# Fork with nice original paint; is it Scrap?



## partsguy (Nov 21, 2013)

Well folks a few days ago I began to tear down a 1964 Firestone 500 II for a complete mechanical overhaul and a light cosmetic cleaning (chrome more than anything). It has very nice original paint and then I noticed something...the fork doesn't look right. As I try to remove it I noticed it seems crushingly tight in some areas and I knew it was bent right then but I didn't know it would be this bad. It's not only bent, but it's gouged DEEP into the metal on the steer tube. My guess is that this fork is likely not fixable and even if it was, it would be unsafe to use. I have other Huffy forks on parts bikes but it will have to be stripped, repainted, repop fork darts applied, and then I'll have to try to age it to match the bike.

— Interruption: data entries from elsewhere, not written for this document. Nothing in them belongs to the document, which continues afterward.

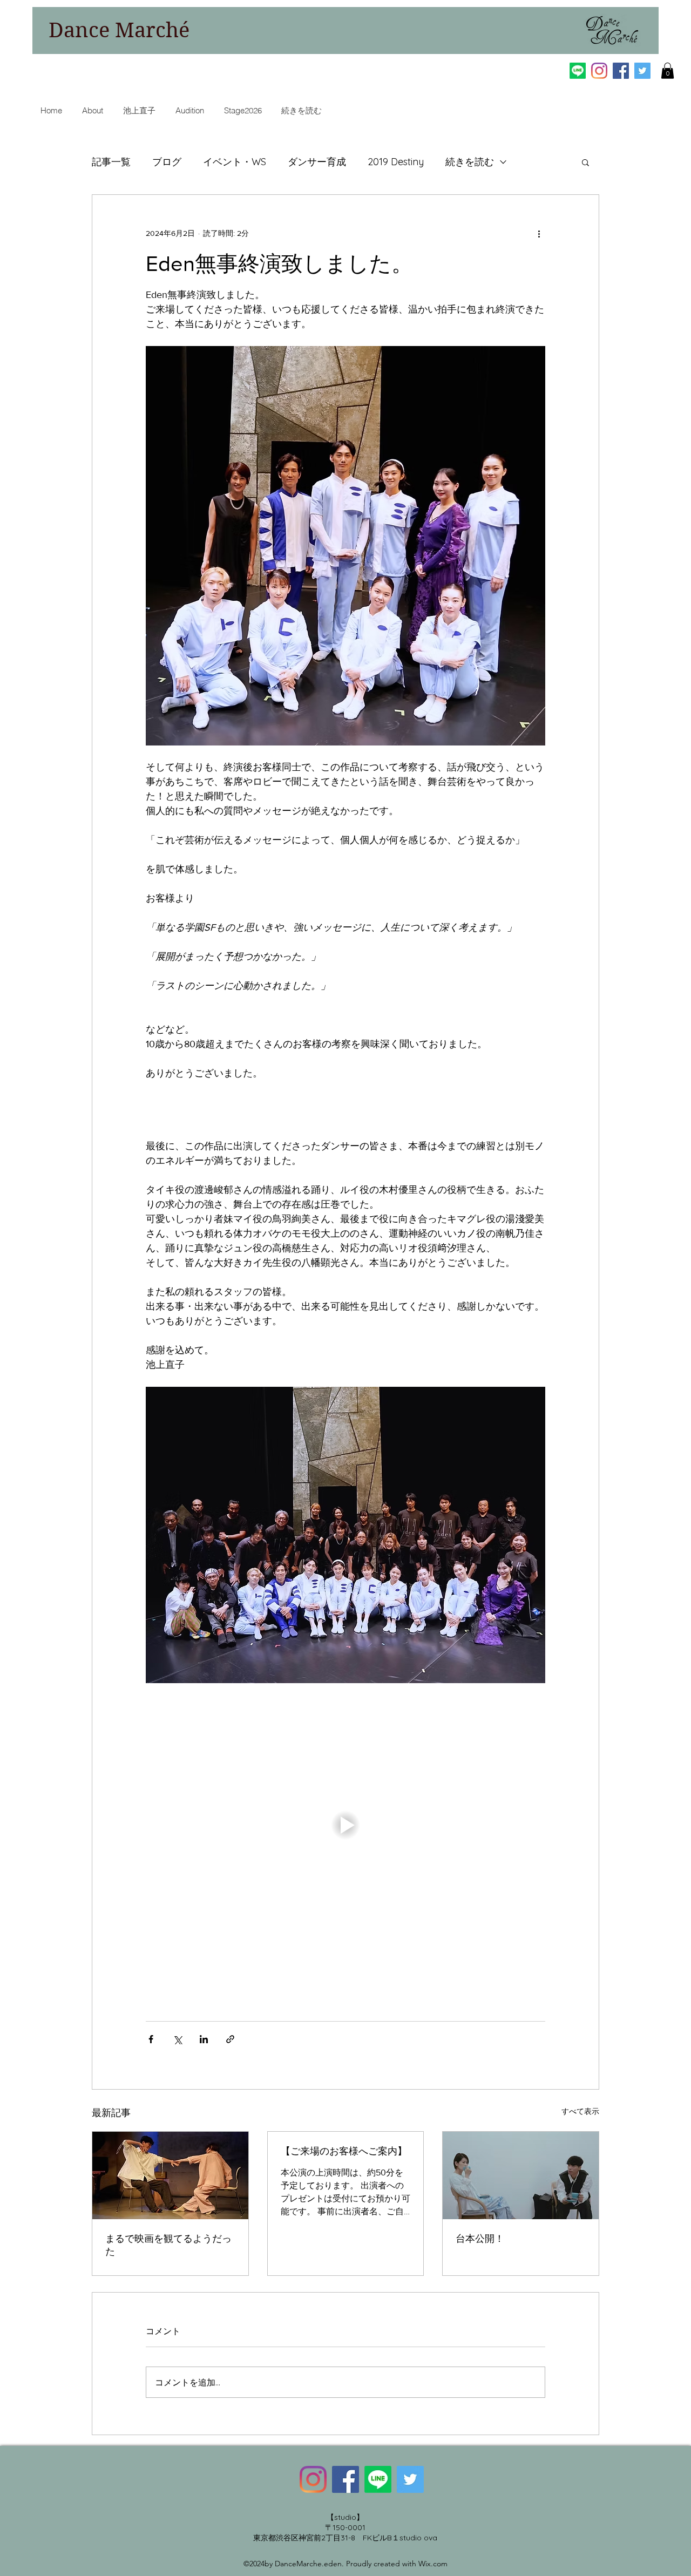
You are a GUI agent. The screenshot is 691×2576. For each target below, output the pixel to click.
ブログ (166, 161)
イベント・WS (234, 161)
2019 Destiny (396, 161)
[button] (667, 71)
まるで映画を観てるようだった (168, 2245)
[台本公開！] (521, 2175)
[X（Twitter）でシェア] (177, 2039)
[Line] (578, 71)
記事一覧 (111, 161)
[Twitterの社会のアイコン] (642, 71)
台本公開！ (480, 2238)
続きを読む (469, 161)
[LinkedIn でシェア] (204, 2039)
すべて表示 (580, 2111)
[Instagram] (599, 71)
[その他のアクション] (538, 233)
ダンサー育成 (317, 161)
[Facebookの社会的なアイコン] (621, 71)
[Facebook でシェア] (151, 2039)
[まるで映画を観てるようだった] (170, 2175)
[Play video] (345, 1824)
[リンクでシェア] (230, 2039)
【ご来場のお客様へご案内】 (344, 2151)
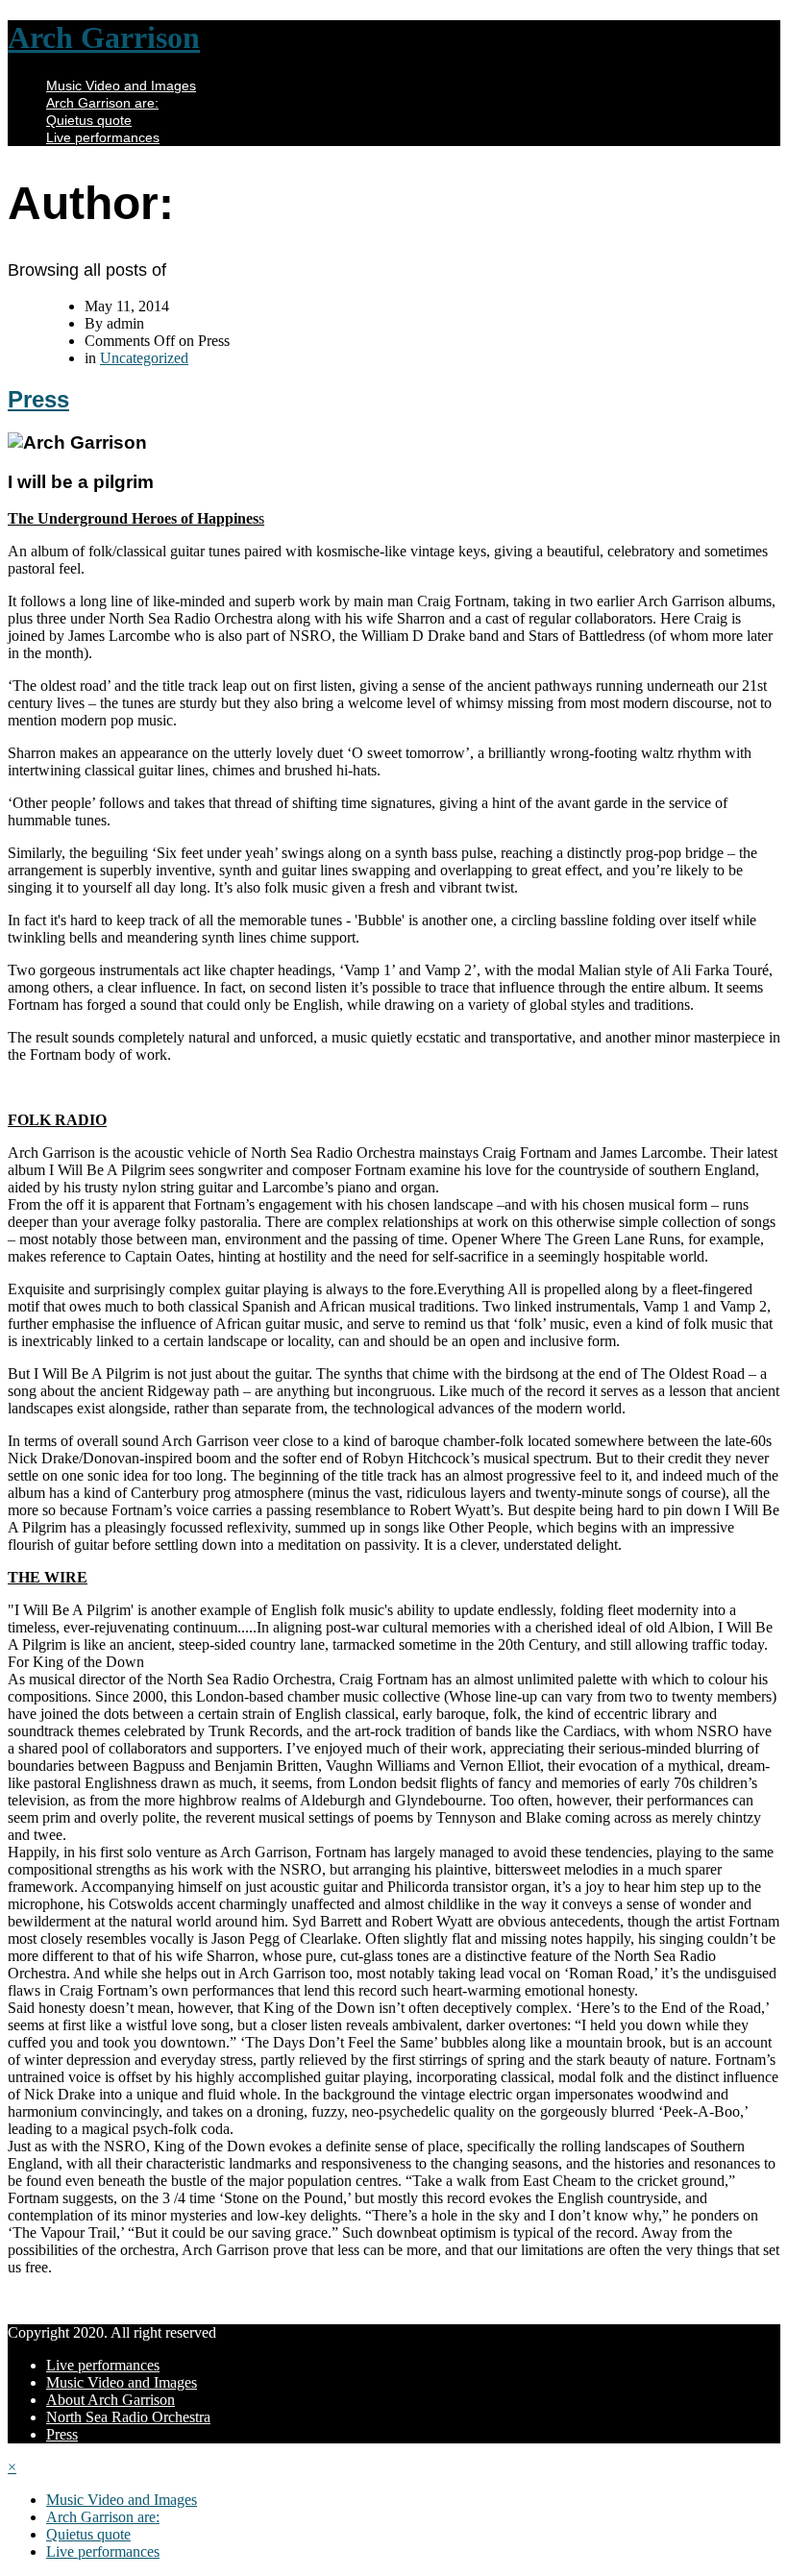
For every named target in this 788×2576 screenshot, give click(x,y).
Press (38, 399)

Whats your thoughts on this?


----------



## partsguy (Nov 21, 2013)

*This is the bike...*


----------



## dougfisk (Nov 21, 2013)

Certainly it can be repaired, IF it is worth it to you.  The tube can be straightened and the gouges welded up, or a replacement steertube can be transplanted.  It just depends what route works best for you.


----------



## partsguy (Nov 21, 2013)

Well thats about what I thought. I don't own a welder and can't justify buying one at this time. I'll probably just replace it with another vintage fork and repaint it to match. I have a nice 1972 Firestone Warrior girls bike with no rust on it that will work nicely.

If it were your bike, would you fix the fork?


----------



## HIGGINSFOREVER (Nov 21, 2013)

Looks like someone tried to straighten it before. The discoloration looks like it was heated.Will the girls stem work, a lot of the girls stems are longer then the boys.


----------



## partsguy (Nov 21, 2013)

I've heard that about balloon tire bikes but I'm not sure if the same holds true for middlewights I'll check. If the girls fork won't fit, I've got others.


----------



## partsguy (Nov 21, 2013)

Oh and does anyone know how the steer tube can get gouged so badly?


----------



## SirMike1983 (Nov 21, 2013)

classicfan1 said:


> Oh and does anyone know how the steer tube can get gouged so badly?




Possibly by the corner edge of an over-pipe being used to pull against the bend in the steerer tube. One of the old, tree shade mechanic methods of fixing such a bend was to slap the fork in a vice and run a large pipe over the steerer tube. It look as if someone tried to pull against the damage using the overpipe in a couple spots there and made gouges.

They actually had a tool called a "Little Brute Fork Jack" in some bike shops meant to correct the type of damage you see there. It works better than the tree shade overpipe method.

The other possibility is that those areas rubbed on something inside the frame due to the now-bent shape the tube took on.


----------